Changes in product sales mix can impact our gross profit as the percentage of our sales attributable to higher margin products, such as intimate apparel and male underwear, and lower margin products, such as casualwear and activewear, fluctuate from time to time. In addition, sales attributable to higher and lower margin products within the same product category fluctuate from time to time. Our customers may change the mix of products ordered with minimal notice to us, which makes trends in product sales mix difficult to predict. However, certain changes in product sales mix are seasonal in nature, as sales of socks, hosiery and fleece products generally have higher sales during the last two quarters (July to December) of each fiscal year as a result of cooler weather, back-to-school shopping and holidays, while other changes in product mix may be attributable to customers preferences and discretionary spending.
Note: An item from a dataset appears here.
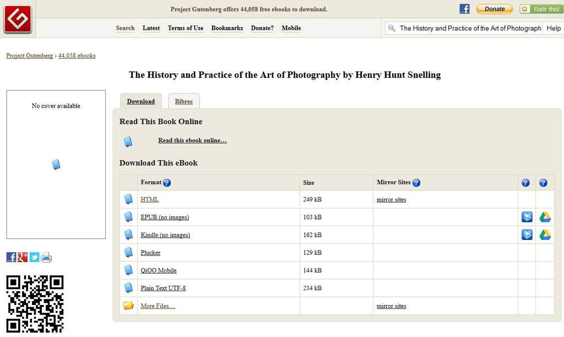Click the search input field
The width and height of the screenshot is (564, 337).
pos(470,28)

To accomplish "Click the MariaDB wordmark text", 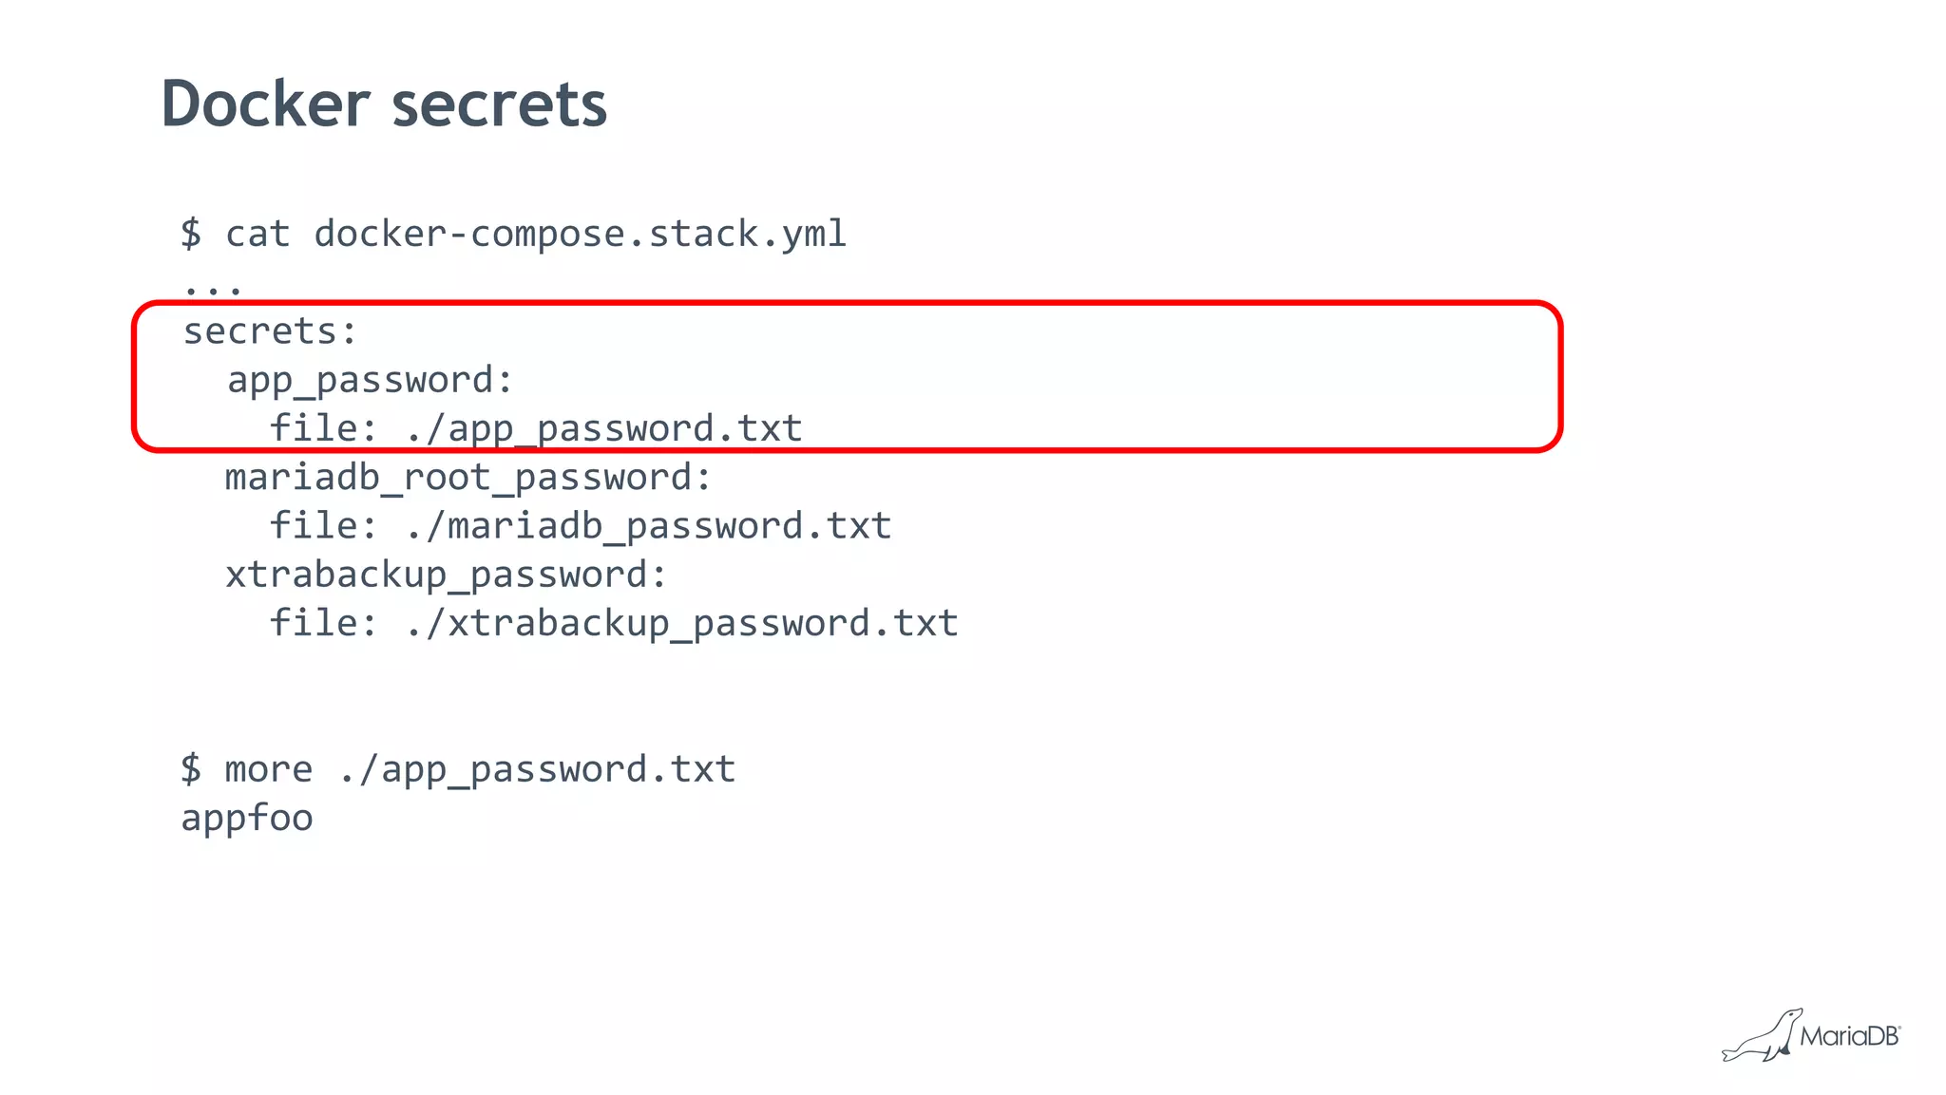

Business and Industry Trends
Inflation and Changing Prices
The economic environment in which we are operating continues to be uncertain and volatile, which could have unanticipated adverse effects on our business during 2012 and beyond. We have seen a sustained increase in various input costs, such as cotton and oil-related materials, utilities, freight and wages, which will primarily impact our results in the first half of 2012. While cotton prices have recently declined, we will continue to have higher prices for cotton and oil-related materials reflected in our cost of sales. Costs incurred today for materials and labor, including cotton, typically impact our results as the inventory is sold approximately six to nine months later. Based on current market conditions, we expect the estimated impact of cost inflation could be in the range of $250 million to $300 million higher in 2012 over 2011, of which approximately $200 million relates to higher cotton costs. Cost inflation impacted our results in the first quarter of 2012 by $134 million.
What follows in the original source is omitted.